Let $\mathcal{A}:D(\mathcal A)\subset X\rightarrow X$ nonlinear and $f:[0,+\infty)\rightarrow X$
$$\begin{cases}U_{t}(t)=\mathcal{A} U(t)+f(t),& \forall t>0, \\ U(0)=U_{0}\end{cases} $$
I search for references of  theorems which allow to me to have the existence and uniqueness of a solution $U$ in $[0,+\infty)$.
I have found some theorems but in the case where $U$ is defined on $[0,T]$ not on $[0,+\infty)$ and for the inclusion cauchy problem .I mean in this case:
$\mathcal{A}:D(\mathcal A)\subset X\rightarrow X$ nonlinear and $f:[0,T]\rightarrow X$
$$\begin{cases}U_{t}(t)\in\mathcal{A} U(t)+f(t),& \forall t\in[0,T], \\U(0)=U_{0}\end{cases} $$
Remark:
If $X$ Hilbert space et  $A:D(A)\subset X \rightarrow X$ nonlinear operator.
Cauchy problem is given by :
\begin{eqnarray}
f(t)&\in&U_t(t)+AU(t) \;t \in [0,T]\\
U(0)&=&U_0
\end{eqnarray}
$A$ is$\omega$-m accretive if:
$\langle (A+\omega I) U,U\rangle \geq 0 $ et $R(I+\lambda A)=X $ for some  $\lambda >0$, $\omega \in \mathbb{R}^+$.
Theorem:If $A$ is $\omega$-m accretive, $u_0 \in \overline{D(A)}$ and$ f \in L^1(0,T;X)$ then the above Cauchy problem has a unique une solution  $ u\in C([0,T];\overline{D(A)})$ (Book "Nonlinear differential equations of monotone types in Banach spaces")

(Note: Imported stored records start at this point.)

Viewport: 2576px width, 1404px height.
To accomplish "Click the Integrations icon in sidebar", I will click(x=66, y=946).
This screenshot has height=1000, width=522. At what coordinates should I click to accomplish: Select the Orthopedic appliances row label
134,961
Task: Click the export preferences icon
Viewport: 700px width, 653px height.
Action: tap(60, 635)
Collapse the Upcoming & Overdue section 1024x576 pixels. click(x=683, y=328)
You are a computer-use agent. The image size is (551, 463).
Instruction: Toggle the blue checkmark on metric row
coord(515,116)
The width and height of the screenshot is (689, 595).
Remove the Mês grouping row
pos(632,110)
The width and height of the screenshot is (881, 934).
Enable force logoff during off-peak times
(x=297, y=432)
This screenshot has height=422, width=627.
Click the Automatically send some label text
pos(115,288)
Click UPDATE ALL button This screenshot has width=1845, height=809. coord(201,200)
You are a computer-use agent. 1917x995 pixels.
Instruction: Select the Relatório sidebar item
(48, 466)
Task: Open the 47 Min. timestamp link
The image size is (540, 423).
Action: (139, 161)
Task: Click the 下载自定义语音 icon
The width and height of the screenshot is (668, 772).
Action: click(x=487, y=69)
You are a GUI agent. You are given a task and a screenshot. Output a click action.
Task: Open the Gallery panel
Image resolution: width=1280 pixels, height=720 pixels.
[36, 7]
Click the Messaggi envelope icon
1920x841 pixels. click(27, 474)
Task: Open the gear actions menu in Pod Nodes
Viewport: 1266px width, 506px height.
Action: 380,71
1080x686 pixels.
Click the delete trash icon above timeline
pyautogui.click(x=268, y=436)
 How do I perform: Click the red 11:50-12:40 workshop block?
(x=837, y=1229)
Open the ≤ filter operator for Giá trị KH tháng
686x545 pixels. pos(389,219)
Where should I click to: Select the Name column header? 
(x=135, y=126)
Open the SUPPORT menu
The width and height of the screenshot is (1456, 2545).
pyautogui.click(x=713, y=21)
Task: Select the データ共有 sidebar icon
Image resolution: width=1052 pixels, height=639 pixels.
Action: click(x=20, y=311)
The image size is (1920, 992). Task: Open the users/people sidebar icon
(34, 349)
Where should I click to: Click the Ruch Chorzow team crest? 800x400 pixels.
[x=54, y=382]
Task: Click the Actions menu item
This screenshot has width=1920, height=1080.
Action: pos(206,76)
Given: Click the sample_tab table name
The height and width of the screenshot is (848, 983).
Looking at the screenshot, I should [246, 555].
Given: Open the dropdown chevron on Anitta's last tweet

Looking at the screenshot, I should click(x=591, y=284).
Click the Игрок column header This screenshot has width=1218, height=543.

I'd know if there is a reference where I can found this result in $\mathbb{R_+}$ and with equality not inclusion I mean
\begin{eqnarray}
U_t(t)+AU(t)&=&f(t) \;t \in [0, \mathbb{R}_+)\\
U(0)&=&U_0
\end{eqnarray}
if A est $\omega$-m accretive , $u_0 \in \overline{D(A)}$ and $ f \in L^1(\mathbb{R}_+;X)$  then the above Cauchy problem  has a unique solution   $u\in C(\mathbb{R}_+;\overline{D(A)})$ ???
 A: Are you looking for local existence (ie $U(t)$ and $f(t)$ still defined on $[0,+\infty)$, and there exists $T$ possibly but not necessarily $= + \infty$ such that a unique solution $U(t)$ exists on $[0,T)$?); or global existence (ie existence and uniqueness on entire $[0,+\infty)$)?
For general local existence results, see
"Remarks on blow-up and nonexistence theorems for nonlinear evolution equations" (1977) by J.M Ball (https://academic.oup.com/qjmath/article/28/4/473/1563956).
To extend general local existence results to global existence, you will have to prove a continuation theorem (ie norms of the form: $\|\cdot \|_{[0,T],X} < + \infty$ implies solution can be extended locally for $t \geq T$) and show that the such a norm does not blow up in finite time assuming a smooth solution. An example of such a continuation theorem can be found in "Remarks on the breakdown of smooth solutions for the 3-D Euler equations" (1984) by Beale, Kato, and Majda (https://link.springer.com/article/10.1007/bf01212349) for the 3D Euler Equation.